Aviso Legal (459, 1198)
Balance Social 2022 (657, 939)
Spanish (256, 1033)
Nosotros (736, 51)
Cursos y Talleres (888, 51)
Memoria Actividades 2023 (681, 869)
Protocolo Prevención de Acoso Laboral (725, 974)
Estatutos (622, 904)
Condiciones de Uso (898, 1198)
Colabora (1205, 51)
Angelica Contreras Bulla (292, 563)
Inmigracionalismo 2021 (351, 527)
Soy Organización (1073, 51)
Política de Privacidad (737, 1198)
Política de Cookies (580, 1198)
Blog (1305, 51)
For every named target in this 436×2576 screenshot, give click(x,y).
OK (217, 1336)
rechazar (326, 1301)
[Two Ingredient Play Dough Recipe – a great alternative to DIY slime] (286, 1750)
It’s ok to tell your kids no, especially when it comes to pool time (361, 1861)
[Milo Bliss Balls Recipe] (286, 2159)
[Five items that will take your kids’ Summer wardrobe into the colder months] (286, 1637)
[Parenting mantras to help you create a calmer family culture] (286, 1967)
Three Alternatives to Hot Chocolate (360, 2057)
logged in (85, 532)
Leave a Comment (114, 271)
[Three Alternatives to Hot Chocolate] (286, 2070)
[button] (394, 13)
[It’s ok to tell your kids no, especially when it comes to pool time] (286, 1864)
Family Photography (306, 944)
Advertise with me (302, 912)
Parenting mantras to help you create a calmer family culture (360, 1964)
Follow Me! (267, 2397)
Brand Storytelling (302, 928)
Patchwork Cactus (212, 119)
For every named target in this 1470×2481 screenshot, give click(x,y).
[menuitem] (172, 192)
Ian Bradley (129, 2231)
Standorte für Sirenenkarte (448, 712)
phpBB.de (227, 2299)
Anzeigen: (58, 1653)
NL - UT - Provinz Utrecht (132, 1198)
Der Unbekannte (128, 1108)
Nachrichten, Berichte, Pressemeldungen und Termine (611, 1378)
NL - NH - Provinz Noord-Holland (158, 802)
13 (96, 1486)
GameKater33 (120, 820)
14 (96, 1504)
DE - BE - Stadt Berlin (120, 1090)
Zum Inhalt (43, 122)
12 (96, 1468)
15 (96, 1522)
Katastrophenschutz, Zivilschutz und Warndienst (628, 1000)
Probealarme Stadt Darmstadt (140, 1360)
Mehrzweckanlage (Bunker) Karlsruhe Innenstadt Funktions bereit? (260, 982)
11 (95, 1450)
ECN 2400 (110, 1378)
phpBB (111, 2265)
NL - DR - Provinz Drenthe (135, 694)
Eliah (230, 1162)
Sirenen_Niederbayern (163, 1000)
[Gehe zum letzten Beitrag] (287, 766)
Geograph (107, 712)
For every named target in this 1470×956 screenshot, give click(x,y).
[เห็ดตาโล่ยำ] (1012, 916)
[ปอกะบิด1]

__________

(GOAL OF THE EXERCISE)
Every entry above should come back exactly as written.

(YOUR RESPONSE)
Aviso Legal (459, 1198)
Balance Social 2022 (657, 939)
Spanish (256, 1033)
Nosotros (736, 51)
Cursos y Talleres (888, 51)
Memoria Actividades 2023 (681, 869)
Protocolo Prevención de Acoso Laboral (725, 974)
Estatutos (622, 904)
Condiciones de Uso (898, 1198)
Colabora (1205, 51)
Angelica Contreras Bulla (292, 563)
Inmigracionalismo 2021 (351, 527)
Soy Organización (1073, 51)
Política de Privacidad (737, 1198)
Política de Cookies (580, 1198)
Blog (1305, 51)
For every named target in this 436×2576 screenshot, give click(x,y).
OK (217, 1336)
rechazar (326, 1301)
[Two Ingredient Play Dough Recipe – a great alternative to DIY slime] (286, 1750)
It’s ok to tell your kids no, especially when it comes to pool time (361, 1861)
[Milo Bliss Balls Recipe] (286, 2159)
[Five items that will take your kids’ Summer wardrobe into the colder months] (286, 1637)
[Parenting mantras to help you create a calmer family culture] (286, 1967)
Three Alternatives to Hot Chocolate (360, 2057)
logged in (85, 532)
Leave a Comment (114, 271)
[Three Alternatives to Hot Chocolate] (286, 2070)
[button] (394, 13)
[It’s ok to tell your kids no, especially when it comes to pool time] (286, 1864)
Family Photography (306, 944)
Advertise with me (302, 912)
Parenting mantras to help you create a calmer family culture (360, 1964)
Follow Me! (267, 2397)
Brand Storytelling (302, 928)
Patchwork Cactus (212, 119)
For every named target in this 1470×2481 screenshot, give click(x,y).
[menuitem] (172, 192)
Ian Bradley (129, 2231)
Standorte für Sirenenkarte (448, 712)
phpBB.de (227, 2299)
Anzeigen: (58, 1653)
NL - UT - Provinz Utrecht (132, 1198)
Der Unbekannte (128, 1108)
Nachrichten, Berichte, Pressemeldungen und Termine (611, 1378)
NL - NH - Provinz Noord-Holland (158, 802)
13 (96, 1486)
GameKater33 (120, 820)
14 (96, 1504)
DE - BE - Stadt Berlin (120, 1090)
Zum Inhalt (43, 122)
12 (96, 1468)
15 (96, 1522)
Katastrophenschutz, Zivilschutz und Warndienst (628, 1000)
Probealarme Stadt Darmstadt (140, 1360)
Mehrzweckanlage (Bunker) Karlsruhe Innenstadt Funktions bereit? (260, 982)
11 (95, 1450)
ECN 2400 (110, 1378)
phpBB (111, 2265)
NL - DR - Provinz Drenthe (135, 694)
Eliah (230, 1162)
Sirenen_Niederbayern (163, 1000)
[Gehe zum letzten Beitrag] (287, 766)
Geograph (107, 712)
For every named target in this 1470×956 screenshot, give click(x,y).
[เห็ดตาโล่ยำ] (1012, 916)
[ปอกะบิด1]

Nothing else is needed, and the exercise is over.